The records -
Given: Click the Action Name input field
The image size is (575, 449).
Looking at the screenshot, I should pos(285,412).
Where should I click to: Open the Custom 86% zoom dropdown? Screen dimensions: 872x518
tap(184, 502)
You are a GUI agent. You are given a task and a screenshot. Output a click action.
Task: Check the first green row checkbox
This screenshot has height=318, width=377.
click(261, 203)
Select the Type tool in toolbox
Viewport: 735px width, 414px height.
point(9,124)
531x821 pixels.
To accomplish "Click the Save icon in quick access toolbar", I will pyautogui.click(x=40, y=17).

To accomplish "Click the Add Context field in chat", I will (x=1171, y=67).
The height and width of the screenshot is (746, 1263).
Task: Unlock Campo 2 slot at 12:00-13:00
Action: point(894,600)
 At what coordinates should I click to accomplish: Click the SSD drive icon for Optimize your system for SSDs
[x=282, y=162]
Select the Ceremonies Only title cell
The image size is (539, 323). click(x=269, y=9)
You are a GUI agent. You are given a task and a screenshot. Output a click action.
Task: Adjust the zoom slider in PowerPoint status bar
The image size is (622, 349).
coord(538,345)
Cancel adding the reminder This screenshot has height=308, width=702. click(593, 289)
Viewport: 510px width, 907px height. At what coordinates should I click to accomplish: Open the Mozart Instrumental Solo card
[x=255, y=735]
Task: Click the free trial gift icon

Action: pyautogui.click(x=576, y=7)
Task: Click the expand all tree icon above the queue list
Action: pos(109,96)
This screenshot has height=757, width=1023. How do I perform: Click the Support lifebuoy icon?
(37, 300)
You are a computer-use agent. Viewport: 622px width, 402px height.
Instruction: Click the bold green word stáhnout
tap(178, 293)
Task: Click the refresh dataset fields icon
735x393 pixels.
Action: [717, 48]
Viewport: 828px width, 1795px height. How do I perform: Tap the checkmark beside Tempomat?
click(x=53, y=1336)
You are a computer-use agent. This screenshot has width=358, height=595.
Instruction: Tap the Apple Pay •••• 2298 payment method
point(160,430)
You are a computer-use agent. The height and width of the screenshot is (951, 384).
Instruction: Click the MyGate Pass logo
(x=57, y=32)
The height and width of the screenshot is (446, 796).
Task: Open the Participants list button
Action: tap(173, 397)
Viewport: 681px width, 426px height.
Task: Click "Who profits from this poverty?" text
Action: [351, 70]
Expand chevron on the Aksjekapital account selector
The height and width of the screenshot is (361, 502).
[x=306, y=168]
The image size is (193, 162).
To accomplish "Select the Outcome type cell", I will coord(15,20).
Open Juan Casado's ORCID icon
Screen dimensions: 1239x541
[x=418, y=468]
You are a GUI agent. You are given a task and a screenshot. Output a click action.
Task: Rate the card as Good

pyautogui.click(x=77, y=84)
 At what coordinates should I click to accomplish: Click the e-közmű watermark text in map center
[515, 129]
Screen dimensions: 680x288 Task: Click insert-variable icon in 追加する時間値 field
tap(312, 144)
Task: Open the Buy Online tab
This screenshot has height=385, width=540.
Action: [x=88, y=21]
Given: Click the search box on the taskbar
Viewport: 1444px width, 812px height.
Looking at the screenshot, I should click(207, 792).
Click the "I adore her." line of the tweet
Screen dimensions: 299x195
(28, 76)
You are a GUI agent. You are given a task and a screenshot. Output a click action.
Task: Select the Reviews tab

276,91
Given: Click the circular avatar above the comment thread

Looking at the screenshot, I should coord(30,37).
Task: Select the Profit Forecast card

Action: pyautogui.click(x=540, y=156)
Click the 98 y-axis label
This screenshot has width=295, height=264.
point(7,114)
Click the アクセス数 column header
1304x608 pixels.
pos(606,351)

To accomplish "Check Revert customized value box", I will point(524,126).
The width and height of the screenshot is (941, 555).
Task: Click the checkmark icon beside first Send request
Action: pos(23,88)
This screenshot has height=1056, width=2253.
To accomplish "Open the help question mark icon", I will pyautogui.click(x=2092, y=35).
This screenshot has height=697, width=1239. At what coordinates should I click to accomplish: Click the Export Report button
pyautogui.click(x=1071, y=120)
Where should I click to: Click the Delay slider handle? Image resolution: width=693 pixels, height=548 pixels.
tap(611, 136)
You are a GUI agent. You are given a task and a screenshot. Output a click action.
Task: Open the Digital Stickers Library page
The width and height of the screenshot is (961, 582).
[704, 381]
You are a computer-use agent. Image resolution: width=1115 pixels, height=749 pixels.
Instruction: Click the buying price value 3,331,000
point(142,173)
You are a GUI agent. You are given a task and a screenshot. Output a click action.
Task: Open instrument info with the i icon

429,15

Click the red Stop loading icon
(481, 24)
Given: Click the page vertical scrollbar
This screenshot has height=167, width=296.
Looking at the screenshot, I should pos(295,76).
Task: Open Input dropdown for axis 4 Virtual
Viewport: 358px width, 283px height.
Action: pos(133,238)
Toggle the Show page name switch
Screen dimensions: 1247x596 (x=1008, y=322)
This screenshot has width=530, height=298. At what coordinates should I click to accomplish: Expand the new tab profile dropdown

Short problem - Convert all the entries above into a JSON list of strings, one string per line, with blank lines omitted.

Solution for this task -
[
  "Given: Click the Action Name input field",
  "The image size is (575, 449).",
  "Looking at the screenshot, I should pos(285,412).",
  "Where should I click to: Open the Custom 86% zoom dropdown? Screen dimensions: 872x518",
  "tap(184, 502)",
  "You are a GUI agent. You are given a task and a screenshot. Output a click action.",
  "Task: Check the first green row checkbox",
  "This screenshot has height=318, width=377.",
  "click(261, 203)",
  "Select the Type tool in toolbox",
  "Viewport: 735px width, 414px height.",
  "point(9,124)",
  "531x821 pixels.",
  "To accomplish \"Click the Save icon in quick access toolbar\", I will pyautogui.click(x=40, y=17).",
  "To accomplish \"Click the Add Context field in chat\", I will (x=1171, y=67).",
  "The height and width of the screenshot is (746, 1263).",
  "Task: Unlock Campo 2 slot at 12:00-13:00",
  "Action: point(894,600)",
  " At what coordinates should I click to accomplish: Click the SSD drive icon for Optimize your system for SSDs",
  "[x=282, y=162]",
  "Select the Ceremonies Only title cell",
  "The image size is (539, 323). click(x=269, y=9)",
  "You are a GUI agent. You are given a task and a screenshot. Output a click action.",
  "Task: Adjust the zoom slider in PowerPoint status bar",
  "The image size is (622, 349).",
  "coord(538,345)",
  "Cancel adding the reminder This screenshot has height=308, width=702. click(593, 289)",
  "Viewport: 510px width, 907px height. At what coordinates should I click to accomplish: Open the Mozart Instrumental Solo card",
  "[x=255, y=735]",
  "Task: Click the free trial gift icon",
  "Action: pyautogui.click(x=576, y=7)",
  "Task: Click the expand all tree icon above the queue list",
  "Action: pos(109,96)",
  "This screenshot has height=757, width=1023. How do I perform: Click the Support lifebuoy icon?",
  "(37, 300)",
  "You are a computer-use agent. Viewport: 622px width, 402px height.",
  "Instruction: Click the bold green word stáhnout",
  "tap(178, 293)",
  "Task: Click the refresh dataset fields icon",
  "735x393 pixels.",
  "Action: [717, 48]",
  "Viewport: 828px width, 1795px height. How do I perform: Tap the checkmark beside Tempomat?",
  "click(x=53, y=1336)",
  "You are a computer-use agent. This screenshot has width=358, height=595.",
  "Instruction: Tap the Apple Pay •••• 2298 payment method",
  "point(160,430)",
  "You are a computer-use agent. The height and width of the screenshot is (951, 384).",
  "Instruction: Click the MyGate Pass logo",
  "(x=57, y=32)",
  "The height and width of the screenshot is (446, 796).",
  "Task: Open the Participants list button",
  "Action: tap(173, 397)",
  "Viewport: 681px width, 426px height.",
  "Task: Click \"Who profits from this poverty?\" text",
  "Action: [351, 70]",
  "Expand chevron on the Aksjekapital account selector",
  "The height and width of the screenshot is (361, 502).",
  "[x=306, y=168]",
  "The image size is (193, 162).",
  "To accomplish \"Select the Outcome type cell\", I will coord(15,20).",
  "Open Juan Casado's ORCID icon",
  "Screen dimensions: 1239x541",
  "[x=418, y=468]",
  "You are a GUI agent. You are given a task and a screenshot. Output a click action.",
  "Task: Rate the card as Good",
  "pyautogui.click(x=77, y=84)",
  " At what coordinates should I click to accomplish: Click the e-közmű watermark text in map center",
  "[515, 129]",
  "Screen dimensions: 680x288 Task: Click insert-variable icon in 追加する時間値 field",
  "tap(312, 144)",
  "Task: Open the Buy Online tab",
  "This screenshot has height=385, width=540.",
  "Action: [x=88, y=21]",
  "Given: Click the search box on the taskbar",
  "Viewport: 1444px width, 812px height.",
  "Looking at the screenshot, I should click(207, 792).",
  "Click the \"I adore her.\" line of the tweet",
  "Screen dimensions: 299x195",
  "(28, 76)",
  "You are a GUI agent. You are given a task and a screenshot. Output a click action.",
  "Task: Select the Reviews tab",
  "276,91",
  "Given: Click the circular avatar above the comment thread",
  "Looking at the screenshot, I should coord(30,37).",
  "Task: Select the Profit Forecast card",
  "Action: pyautogui.click(x=540, y=156)",
  "Click the 98 y-axis label",
  "This screenshot has width=295, height=264.",
  "point(7,114)",
  "Click the アクセス数 column header",
  "1304x608 pixels.",
  "pos(606,351)",
  "To accomplish \"Check Revert customized value box\", I will point(524,126).",
  "The width and height of the screenshot is (941, 555).",
  "Task: Click the checkmark icon beside first Send request",
  "Action: pos(23,88)",
  "This screenshot has height=1056, width=2253.",
  "To accomplish \"Open the help question mark icon\", I will pyautogui.click(x=2092, y=35).",
  "This screenshot has height=697, width=1239. At what coordinates should I click to accomplish: Click the Export Report button",
  "pyautogui.click(x=1071, y=120)",
  "Where should I click to: Click the Delay slider handle? Image resolution: width=693 pixels, height=548 pixels.",
  "tap(611, 136)",
  "You are a GUI agent. You are given a task and a screenshot. Output a click action.",
  "Task: Open the Digital Stickers Library page",
  "The width and height of the screenshot is (961, 582).",
  "[704, 381]",
  "You are a computer-use agent. Image resolution: width=1115 pixels, height=749 pixels.",
  "Instruction: Click the buying price value 3,331,000",
  "point(142,173)",
  "You are a GUI agent. You are given a task and a screenshot. Output a click action.",
  "Task: Open instrument info with the i icon",
  "429,15",
  "Click the red Stop loading icon",
  "(481, 24)",
  "Given: Click the page vertical scrollbar",
  "This screenshot has height=167, width=296.",
  "Looking at the screenshot, I should pos(295,76).",
  "Task: Open Input dropdown for axis 4 Virtual",
  "Viewport: 358px width, 283px height.",
  "Action: pos(133,238)",
  "Toggle the Show page name switch",
  "Screen dimensions: 1247x596 (x=1008, y=322)",
  "This screenshot has width=530, height=298. At what coordinates should I click to accomplish: Expand the new tab profile dropdown"
]